A few years ago, we wrote a post entitled "Did English Women Take Advantage of Anonymous Birth Laws in France?" and we are now quite convinced that the answer to the question is an emphatic yes. We have seen repeated many more times since writing that post the pattern that we described there: a small child appears, seemingly out of nowhere, on a British census, living with his or her mother. The mother and the child may or may not have the same surname, but there is no father in the household. The UK census shows that the child was born in France, often "in Paris". A possible French marriage may or may not be mentioned. Yet, while the illegitimate birth at times may be found in French registers, a search for the marriage will be fruitless. The comment to that post, by Madame R. makes it clear that, in the last thirty years or so of the nineteenth century, the social stigma for a woman who had a child while not married would have been quite dreadful to endure. Those who could have afforded the voyage and stay, might have considered spending the confinement in France, where it would have been possible to register the child's birth either under a false name or completely anonymously.

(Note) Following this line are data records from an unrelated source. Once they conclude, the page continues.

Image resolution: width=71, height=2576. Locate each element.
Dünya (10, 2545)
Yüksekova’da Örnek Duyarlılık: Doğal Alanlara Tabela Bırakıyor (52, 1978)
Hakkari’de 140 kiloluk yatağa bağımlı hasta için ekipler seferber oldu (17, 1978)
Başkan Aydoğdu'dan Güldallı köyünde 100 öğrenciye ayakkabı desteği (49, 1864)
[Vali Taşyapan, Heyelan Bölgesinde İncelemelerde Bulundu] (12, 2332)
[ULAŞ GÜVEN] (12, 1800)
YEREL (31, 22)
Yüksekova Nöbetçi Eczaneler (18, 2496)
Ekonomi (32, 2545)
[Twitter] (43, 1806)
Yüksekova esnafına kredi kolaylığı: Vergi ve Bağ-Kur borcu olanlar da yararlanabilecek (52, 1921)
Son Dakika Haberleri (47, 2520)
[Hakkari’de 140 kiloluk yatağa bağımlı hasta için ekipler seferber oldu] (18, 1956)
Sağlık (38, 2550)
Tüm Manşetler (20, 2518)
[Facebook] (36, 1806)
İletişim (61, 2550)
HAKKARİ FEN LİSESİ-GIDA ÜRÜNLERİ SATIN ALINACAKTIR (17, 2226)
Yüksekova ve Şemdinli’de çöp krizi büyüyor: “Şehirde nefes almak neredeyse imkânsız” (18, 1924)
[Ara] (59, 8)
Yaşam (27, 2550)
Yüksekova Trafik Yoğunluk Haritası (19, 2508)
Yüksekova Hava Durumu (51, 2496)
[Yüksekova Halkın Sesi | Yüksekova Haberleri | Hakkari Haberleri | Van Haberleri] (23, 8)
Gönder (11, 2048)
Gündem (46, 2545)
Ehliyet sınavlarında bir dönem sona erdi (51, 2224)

We think this would make an interesting study. In our own research, we have noticed that rather a lot of such births happened at small clinics in Neuilly-sur-Seine, just to the west of Paris. It would be possible to comb through the birth register entries of Neuilly for, say, the last three decades of the nineteenth century, seeking all births for which the mother had an English-sounding name. One would want to look at how many were illegitimate births versus how many were legitimate. Then, one could note the addresses where the births took place and check those addresses in the census returns for those decades. Did a majority of the illegitimate births take place at the same clinic or with the same midwife? (A list of Neuilly's maternity clinics and midwives would have to be compiled.) Did some of the women show up in the Neuilly census returns with the children? Were they at the same addresses? Finding the women and children afterward in the UK census returns would be the next step. Were they concentrated in the same regions or cities?
Ultimately, the most interesting question to answer would be "How did they know to go to Neuilly?" Did the French clinics advertise in British newspapers? Would the UK census returns show that they lived near a specific doctor or midwife and could that doctor or midwife have advised them to go to France? We now have seen too many cases of this for it to have been coincidence. In some unknown, perhaps "underground", way women in the early stages of pregnancy in England were learning that they could go to a rather obscure suburb of Paris to have their child under a different name or giving no name at all, then return to England with the child to claim on the census there that it was her own, the product of a fictional French marriage, or a friend's, later to be adopted.
Any post graduates in gender studies and/or women's studies out there looking for a topic?
We have had this very interesting comment on the above from Madame L.:
"I imagine the topic of travel would have come up on the grapevine: that is in gossip between their mothers at some local event, like a church bazaar or a children's party, or perhaps through an intimate conversation with a school-friend. The other alternative for middle-class women, a 'nervous breakdown' in a distant private nursing home was so much more demeaning. I don't believe a respectable newspaper would have carried an overt advertisement, though the subject might have come up in a salacious gossip column, probably in the indirect code which English society uses and understands. Working-class women might stay with an aunt, but without a sympathetic relative or money, there was only the workhouse."